*** Opening Source records ***
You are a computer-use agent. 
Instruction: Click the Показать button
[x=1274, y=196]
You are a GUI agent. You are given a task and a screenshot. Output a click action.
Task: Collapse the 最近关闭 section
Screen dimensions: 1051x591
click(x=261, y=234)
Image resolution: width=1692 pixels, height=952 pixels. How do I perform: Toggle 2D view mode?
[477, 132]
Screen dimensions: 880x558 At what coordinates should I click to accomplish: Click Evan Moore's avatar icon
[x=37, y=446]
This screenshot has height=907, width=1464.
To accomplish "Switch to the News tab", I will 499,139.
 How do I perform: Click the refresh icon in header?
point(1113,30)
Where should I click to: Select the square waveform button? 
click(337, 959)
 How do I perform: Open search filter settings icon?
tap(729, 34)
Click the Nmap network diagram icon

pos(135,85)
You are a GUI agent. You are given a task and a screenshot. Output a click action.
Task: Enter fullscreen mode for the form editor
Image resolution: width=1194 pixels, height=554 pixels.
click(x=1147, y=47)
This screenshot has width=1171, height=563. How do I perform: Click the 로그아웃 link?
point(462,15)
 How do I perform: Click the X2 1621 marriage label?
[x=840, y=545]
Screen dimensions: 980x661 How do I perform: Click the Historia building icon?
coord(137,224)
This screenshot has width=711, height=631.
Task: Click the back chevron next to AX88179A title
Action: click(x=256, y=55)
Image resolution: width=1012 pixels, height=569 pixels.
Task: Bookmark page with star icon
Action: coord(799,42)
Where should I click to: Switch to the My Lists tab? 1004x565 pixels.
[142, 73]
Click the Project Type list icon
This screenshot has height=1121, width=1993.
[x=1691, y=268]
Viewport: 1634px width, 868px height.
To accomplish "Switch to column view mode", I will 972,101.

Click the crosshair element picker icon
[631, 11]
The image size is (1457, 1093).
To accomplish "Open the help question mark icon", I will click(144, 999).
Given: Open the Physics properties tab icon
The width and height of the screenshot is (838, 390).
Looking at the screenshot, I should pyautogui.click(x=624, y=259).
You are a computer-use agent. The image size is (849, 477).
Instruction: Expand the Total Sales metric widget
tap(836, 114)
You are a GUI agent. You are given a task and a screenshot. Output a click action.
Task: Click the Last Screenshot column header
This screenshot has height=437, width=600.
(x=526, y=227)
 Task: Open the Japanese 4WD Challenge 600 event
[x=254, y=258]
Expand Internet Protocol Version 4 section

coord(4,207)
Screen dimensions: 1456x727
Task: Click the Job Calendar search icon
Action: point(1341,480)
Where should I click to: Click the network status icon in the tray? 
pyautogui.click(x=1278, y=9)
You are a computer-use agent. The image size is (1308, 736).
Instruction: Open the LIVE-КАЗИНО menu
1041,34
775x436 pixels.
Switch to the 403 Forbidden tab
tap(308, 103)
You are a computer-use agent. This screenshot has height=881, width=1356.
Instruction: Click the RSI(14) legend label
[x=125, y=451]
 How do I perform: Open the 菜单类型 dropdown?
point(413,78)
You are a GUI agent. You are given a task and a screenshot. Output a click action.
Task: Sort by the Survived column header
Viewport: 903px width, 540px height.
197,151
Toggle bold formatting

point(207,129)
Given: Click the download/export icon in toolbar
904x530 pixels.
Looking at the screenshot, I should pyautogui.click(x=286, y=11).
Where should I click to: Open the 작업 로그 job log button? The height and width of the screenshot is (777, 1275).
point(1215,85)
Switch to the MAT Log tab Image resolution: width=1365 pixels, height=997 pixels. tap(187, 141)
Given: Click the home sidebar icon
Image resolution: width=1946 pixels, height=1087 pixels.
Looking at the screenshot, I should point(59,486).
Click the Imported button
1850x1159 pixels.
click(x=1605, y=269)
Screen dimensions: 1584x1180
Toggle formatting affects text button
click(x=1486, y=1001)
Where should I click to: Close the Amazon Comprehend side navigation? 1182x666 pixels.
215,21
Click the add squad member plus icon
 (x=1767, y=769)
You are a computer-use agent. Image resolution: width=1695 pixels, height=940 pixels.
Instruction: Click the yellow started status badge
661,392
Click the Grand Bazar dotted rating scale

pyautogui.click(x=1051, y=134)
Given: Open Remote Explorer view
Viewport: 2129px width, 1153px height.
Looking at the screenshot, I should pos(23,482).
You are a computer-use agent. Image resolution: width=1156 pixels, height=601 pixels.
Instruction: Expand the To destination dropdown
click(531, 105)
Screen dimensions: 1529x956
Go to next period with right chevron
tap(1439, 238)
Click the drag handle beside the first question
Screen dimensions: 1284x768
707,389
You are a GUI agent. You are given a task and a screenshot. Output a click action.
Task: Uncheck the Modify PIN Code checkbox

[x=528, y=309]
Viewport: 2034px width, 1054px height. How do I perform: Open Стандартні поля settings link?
*** Closing Source records ***
Task statement:
Go through the records and copy each line with "computer" in it.

Answer section:
You are a computer-use agent. 
You are a computer-use agent. The image size is (849, 477).
You are a computer-use agent. The image size is (1308, 736).
You are a computer-use agent. This screenshot has height=881, width=1356.
You are a computer-use agent. Image resolution: width=1695 pixels, height=940 pixels.
You are a computer-use agent. Image resolution: width=1156 pixels, height=601 pixels.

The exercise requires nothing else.